* Short exercise:
Copy everything from the line with "Click the KPCB logo" down to the line with "[1396, 319]", swapping "Viewport" for "Window" and leaving all else unchanged. Omit the pictures from your copy.

* Material for this task:
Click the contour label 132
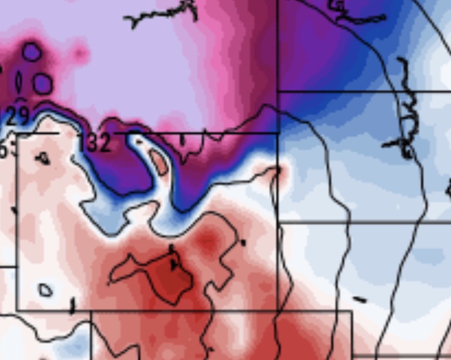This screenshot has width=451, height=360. pos(96,143)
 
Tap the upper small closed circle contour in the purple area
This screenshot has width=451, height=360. pos(32,52)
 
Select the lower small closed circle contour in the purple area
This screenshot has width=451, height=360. pos(42,84)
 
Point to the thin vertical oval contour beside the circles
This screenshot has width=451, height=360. pos(19,82)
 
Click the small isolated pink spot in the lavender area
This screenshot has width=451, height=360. pos(80,51)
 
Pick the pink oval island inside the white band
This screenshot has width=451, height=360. pos(159,162)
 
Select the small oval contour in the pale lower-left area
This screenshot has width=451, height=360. pos(45,290)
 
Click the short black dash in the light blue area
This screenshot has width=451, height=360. pos(359,300)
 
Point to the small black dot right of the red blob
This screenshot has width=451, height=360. pos(243,243)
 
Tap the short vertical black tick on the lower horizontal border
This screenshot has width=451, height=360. pos(73,305)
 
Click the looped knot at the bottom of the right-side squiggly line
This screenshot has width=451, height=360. pos(406,151)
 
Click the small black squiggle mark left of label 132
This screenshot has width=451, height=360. pos(43,158)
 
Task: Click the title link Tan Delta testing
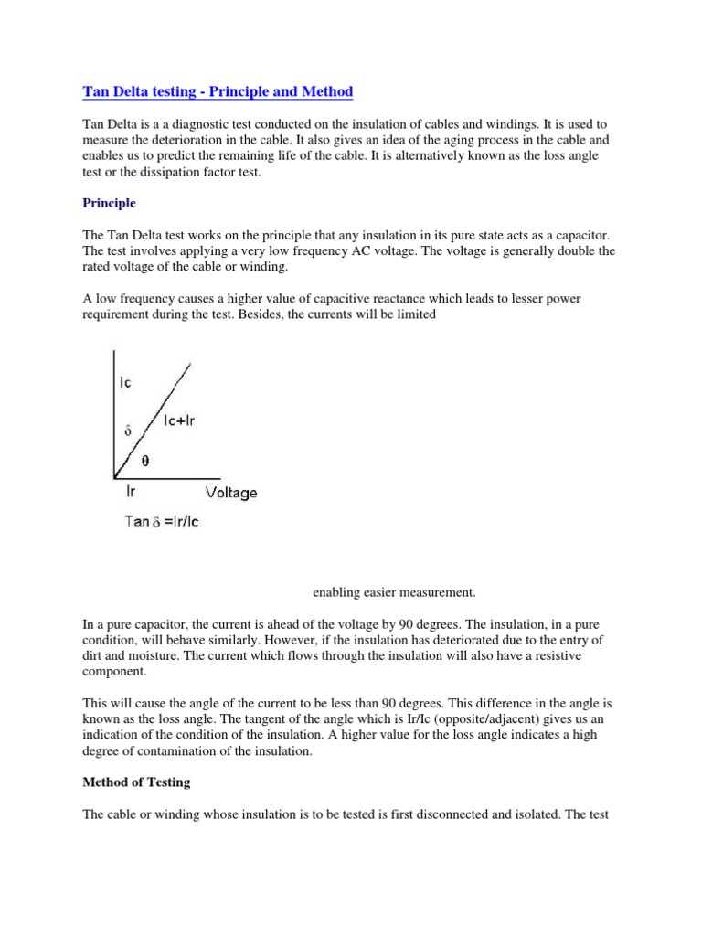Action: pos(218,92)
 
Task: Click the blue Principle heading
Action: pos(109,202)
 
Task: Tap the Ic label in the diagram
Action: pos(125,382)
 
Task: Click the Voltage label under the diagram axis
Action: pos(231,493)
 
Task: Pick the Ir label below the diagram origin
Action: pos(131,492)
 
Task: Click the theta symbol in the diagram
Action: pos(144,461)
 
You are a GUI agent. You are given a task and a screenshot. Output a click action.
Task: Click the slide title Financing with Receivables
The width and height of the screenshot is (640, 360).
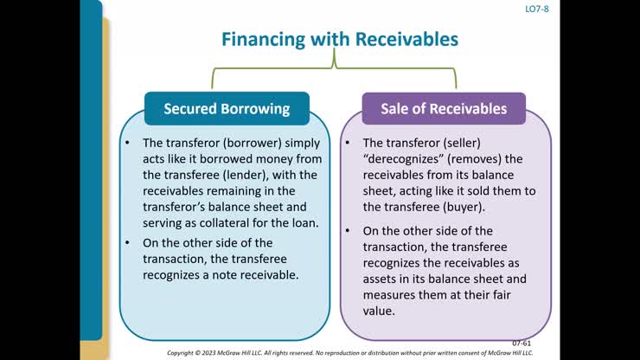pyautogui.click(x=339, y=39)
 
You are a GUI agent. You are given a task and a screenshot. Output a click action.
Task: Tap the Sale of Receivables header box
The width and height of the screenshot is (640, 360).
pyautogui.click(x=444, y=108)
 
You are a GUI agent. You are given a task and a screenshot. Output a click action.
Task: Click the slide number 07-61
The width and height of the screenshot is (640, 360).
pyautogui.click(x=522, y=343)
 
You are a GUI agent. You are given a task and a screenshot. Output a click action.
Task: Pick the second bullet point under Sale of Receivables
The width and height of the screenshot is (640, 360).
pyautogui.click(x=348, y=231)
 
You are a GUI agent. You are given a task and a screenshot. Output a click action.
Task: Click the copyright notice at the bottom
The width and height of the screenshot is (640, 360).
pyautogui.click(x=349, y=353)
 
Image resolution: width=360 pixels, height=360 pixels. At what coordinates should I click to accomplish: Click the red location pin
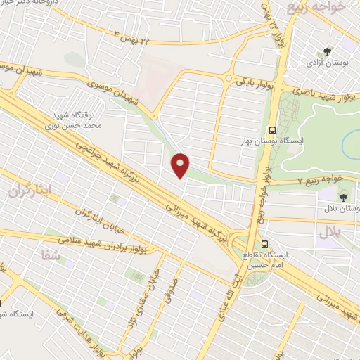181,165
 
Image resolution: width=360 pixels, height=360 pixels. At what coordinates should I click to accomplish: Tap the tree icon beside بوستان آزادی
328,51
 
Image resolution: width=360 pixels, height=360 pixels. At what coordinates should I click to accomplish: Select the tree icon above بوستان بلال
343,196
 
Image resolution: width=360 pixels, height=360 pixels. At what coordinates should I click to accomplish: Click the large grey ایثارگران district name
31,191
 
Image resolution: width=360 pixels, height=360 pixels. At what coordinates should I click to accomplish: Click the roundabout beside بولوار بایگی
228,78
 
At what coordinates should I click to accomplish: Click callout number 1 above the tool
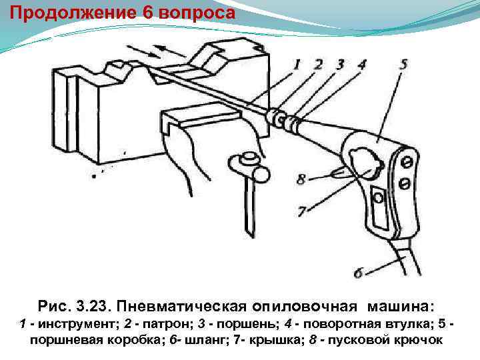coord(297,65)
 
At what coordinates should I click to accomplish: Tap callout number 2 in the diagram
coord(318,65)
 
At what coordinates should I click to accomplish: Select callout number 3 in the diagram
coord(340,65)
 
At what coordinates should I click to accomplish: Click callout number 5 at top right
coord(404,65)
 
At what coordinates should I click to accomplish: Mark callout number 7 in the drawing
coord(302,212)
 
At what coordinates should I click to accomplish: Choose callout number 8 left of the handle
coord(301,179)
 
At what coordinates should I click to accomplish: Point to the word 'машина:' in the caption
coord(400,306)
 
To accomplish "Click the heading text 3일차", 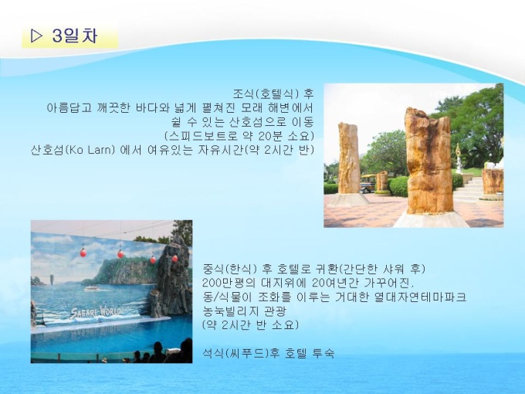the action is tap(75, 36).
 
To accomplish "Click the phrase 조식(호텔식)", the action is tap(266, 93).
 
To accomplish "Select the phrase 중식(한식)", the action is tap(230, 268).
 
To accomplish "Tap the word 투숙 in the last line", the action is tap(323, 353).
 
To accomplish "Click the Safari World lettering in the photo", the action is tap(96, 312).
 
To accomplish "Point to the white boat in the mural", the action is tap(92, 288).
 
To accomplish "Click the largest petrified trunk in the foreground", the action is tap(429, 161).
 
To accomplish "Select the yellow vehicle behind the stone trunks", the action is tap(368, 183).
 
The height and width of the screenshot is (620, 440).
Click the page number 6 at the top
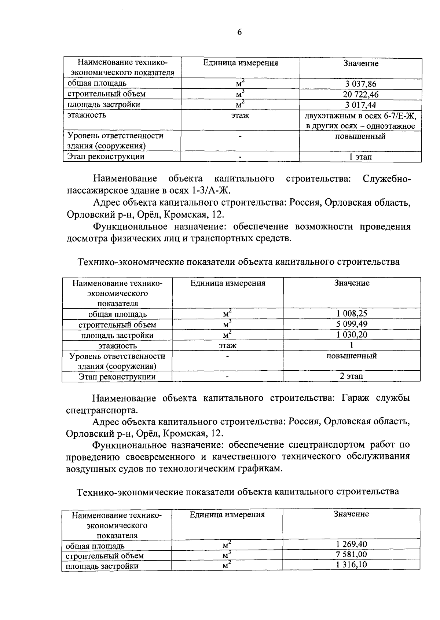239,32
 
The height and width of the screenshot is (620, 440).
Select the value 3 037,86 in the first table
360,84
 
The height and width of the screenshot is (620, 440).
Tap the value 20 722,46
360,95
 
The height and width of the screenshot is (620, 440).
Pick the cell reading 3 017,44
360,105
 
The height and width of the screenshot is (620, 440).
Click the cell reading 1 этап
360,157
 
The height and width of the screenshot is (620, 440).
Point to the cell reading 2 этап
351,376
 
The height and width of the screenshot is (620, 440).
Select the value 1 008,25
352,313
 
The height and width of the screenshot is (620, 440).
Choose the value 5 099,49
352,324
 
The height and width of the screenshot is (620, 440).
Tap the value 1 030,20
352,335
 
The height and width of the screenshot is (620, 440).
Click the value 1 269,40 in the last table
351,544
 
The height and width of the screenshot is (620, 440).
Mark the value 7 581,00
351,554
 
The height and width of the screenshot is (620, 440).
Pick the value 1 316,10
351,565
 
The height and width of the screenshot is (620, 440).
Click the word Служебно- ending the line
386,179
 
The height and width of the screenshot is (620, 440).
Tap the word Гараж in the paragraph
355,398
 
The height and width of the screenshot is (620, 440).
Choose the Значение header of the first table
361,63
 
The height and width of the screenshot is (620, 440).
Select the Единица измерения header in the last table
227,514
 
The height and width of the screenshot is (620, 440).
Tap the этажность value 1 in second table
351,345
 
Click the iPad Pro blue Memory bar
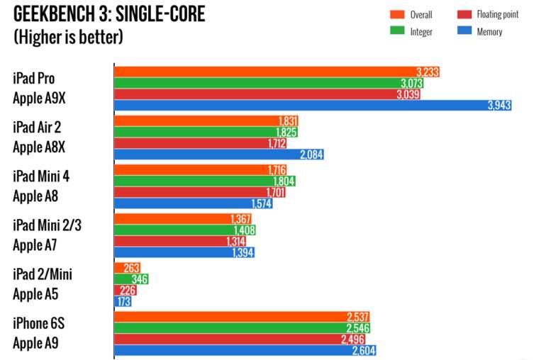click(x=312, y=106)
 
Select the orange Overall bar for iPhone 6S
click(x=242, y=317)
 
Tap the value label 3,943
click(x=498, y=106)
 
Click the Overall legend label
click(x=421, y=14)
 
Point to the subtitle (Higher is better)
click(x=68, y=37)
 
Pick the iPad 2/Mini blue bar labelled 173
click(x=118, y=301)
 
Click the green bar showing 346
click(x=131, y=279)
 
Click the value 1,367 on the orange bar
click(x=241, y=219)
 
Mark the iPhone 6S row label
click(x=38, y=323)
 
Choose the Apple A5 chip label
click(x=36, y=293)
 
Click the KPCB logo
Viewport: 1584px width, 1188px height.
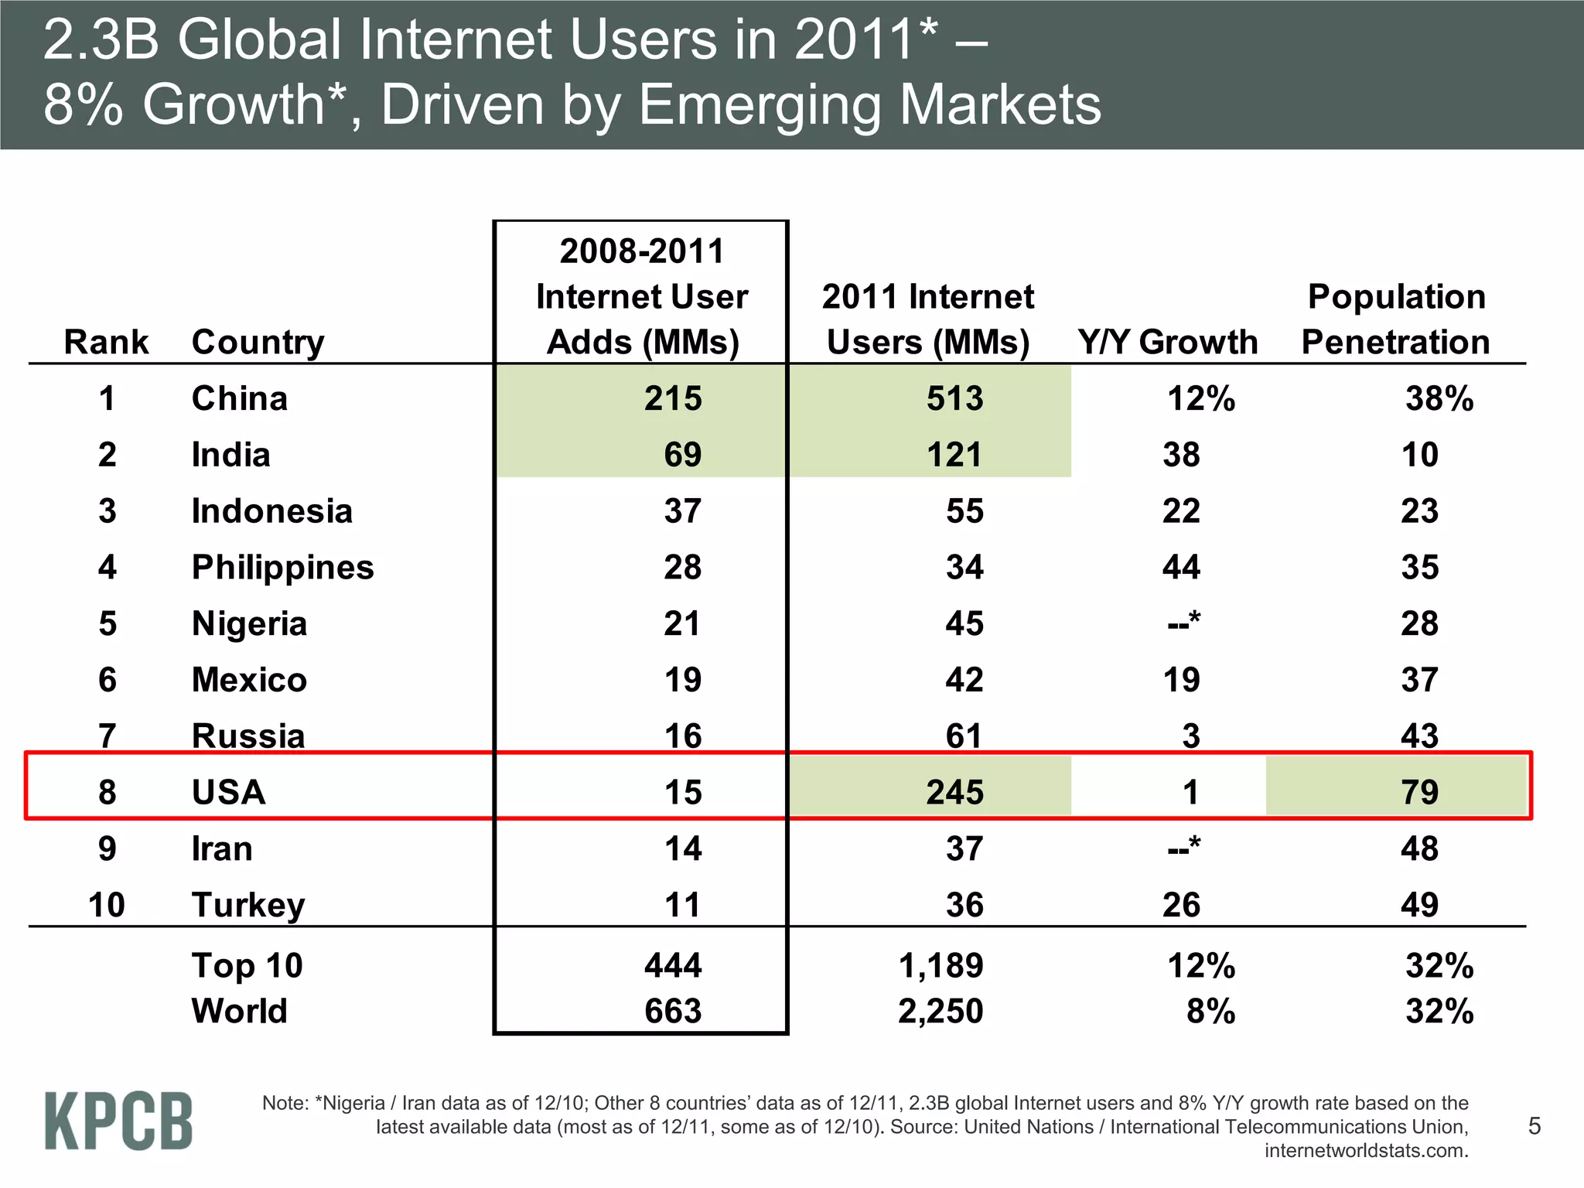[118, 1121]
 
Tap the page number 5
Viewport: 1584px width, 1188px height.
[1534, 1125]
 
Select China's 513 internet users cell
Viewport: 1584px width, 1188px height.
[955, 398]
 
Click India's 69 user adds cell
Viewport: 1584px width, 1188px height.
[682, 455]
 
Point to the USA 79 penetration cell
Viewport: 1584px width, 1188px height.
[1419, 792]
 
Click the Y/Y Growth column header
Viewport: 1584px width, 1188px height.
[1167, 342]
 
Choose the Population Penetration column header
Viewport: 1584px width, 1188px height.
[1396, 319]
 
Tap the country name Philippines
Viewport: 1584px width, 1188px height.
[282, 568]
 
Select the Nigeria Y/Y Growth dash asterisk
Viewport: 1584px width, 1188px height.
[1183, 623]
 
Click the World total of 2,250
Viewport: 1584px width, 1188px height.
[940, 1011]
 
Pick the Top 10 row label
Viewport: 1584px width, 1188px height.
[247, 965]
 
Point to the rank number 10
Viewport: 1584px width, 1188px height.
[106, 905]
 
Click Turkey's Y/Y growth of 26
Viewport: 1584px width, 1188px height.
[1181, 905]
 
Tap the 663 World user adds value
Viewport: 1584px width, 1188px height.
[673, 1011]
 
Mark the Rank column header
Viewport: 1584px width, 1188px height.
[106, 342]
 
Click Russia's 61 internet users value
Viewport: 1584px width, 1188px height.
[964, 736]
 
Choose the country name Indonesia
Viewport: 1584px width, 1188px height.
[271, 511]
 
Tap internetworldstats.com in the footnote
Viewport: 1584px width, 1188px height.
[1366, 1151]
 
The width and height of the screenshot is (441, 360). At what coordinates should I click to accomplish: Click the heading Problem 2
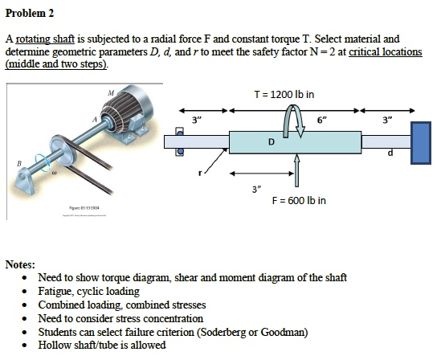[x=31, y=14]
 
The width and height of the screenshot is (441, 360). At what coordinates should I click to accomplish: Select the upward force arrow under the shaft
[x=296, y=169]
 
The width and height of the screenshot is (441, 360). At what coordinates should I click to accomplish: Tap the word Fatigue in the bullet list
[x=55, y=291]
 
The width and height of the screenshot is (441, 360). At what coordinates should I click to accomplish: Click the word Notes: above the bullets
[x=20, y=264]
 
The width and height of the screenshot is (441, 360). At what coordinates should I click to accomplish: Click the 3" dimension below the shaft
[x=255, y=190]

* Result for this exercise:
Click the KPCB logo
Window: 1584px width, 1188px height.
[118, 1121]
 
Tap the page number 5
Window: 1584px width, 1188px height.
[1534, 1125]
 
Select China's 513 internet users cell
Window: 1584px width, 1188px height.
[955, 398]
 
Click India's 69 user adds cell
Window: 1584px width, 1188px height.
[682, 455]
 
Point to the USA 79 penetration cell
Window: 1584px width, 1188px height.
[1419, 792]
 
Click the Y/Y Growth column header
Window: 1584px width, 1188px height.
[1167, 342]
 
Choose the Population Penetration column header
Window: 1584px width, 1188px height.
[1396, 319]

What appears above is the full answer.